> _Dataset records_:
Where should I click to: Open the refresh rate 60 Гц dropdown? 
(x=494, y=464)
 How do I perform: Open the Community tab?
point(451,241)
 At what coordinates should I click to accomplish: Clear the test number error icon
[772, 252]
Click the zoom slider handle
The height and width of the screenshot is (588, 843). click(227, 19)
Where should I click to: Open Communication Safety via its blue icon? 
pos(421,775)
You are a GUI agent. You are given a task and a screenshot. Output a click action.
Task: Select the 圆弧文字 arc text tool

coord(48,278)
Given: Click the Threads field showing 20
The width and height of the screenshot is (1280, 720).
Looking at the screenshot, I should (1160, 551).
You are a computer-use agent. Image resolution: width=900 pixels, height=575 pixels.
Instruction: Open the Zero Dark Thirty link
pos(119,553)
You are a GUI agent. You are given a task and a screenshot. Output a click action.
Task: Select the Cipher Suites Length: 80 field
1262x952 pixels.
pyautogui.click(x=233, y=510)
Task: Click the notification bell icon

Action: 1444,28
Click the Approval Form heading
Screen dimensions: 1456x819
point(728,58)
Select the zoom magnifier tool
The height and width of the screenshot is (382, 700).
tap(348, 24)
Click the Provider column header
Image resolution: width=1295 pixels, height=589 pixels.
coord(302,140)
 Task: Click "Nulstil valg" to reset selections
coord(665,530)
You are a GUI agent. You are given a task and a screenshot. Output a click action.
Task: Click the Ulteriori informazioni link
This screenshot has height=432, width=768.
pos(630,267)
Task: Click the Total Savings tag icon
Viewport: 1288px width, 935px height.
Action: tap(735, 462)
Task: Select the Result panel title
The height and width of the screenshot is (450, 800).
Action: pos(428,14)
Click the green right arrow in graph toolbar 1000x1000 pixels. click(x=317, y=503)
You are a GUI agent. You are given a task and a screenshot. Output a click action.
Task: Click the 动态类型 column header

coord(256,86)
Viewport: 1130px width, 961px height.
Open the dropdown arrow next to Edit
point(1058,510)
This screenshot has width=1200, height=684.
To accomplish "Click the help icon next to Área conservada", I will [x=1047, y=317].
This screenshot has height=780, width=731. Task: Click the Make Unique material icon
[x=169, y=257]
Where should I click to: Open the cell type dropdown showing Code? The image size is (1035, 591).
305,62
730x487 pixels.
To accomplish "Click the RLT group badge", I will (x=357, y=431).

> _Directions_: Set down the line that contains "This screenshot has height=432, width=768." exactly. Do the same for each later line of the data, through the end, and add nothing.

> _Solution to the problem_:
This screenshot has height=432, width=768.
pos(630,267)
Task: Click the Total Savings tag icon
Viewport: 1288px width, 935px height.
Action: tap(735, 462)
Task: Select the Result panel title
The height and width of the screenshot is (450, 800).
Action: pos(428,14)
Click the green right arrow in graph toolbar 1000x1000 pixels. click(x=317, y=503)
You are a GUI agent. You are given a task and a screenshot. Output a click action.
Task: Click the 动态类型 column header

coord(256,86)
Viewport: 1130px width, 961px height.
Open the dropdown arrow next to Edit
point(1058,510)
This screenshot has width=1200, height=684.
To accomplish "Click the help icon next to Área conservada", I will [x=1047, y=317].
This screenshot has height=780, width=731. Task: Click the Make Unique material icon
[x=169, y=257]
Where should I click to: Open the cell type dropdown showing Code? The image size is (1035, 591).
305,62
730x487 pixels.
To accomplish "Click the RLT group badge", I will (x=357, y=431).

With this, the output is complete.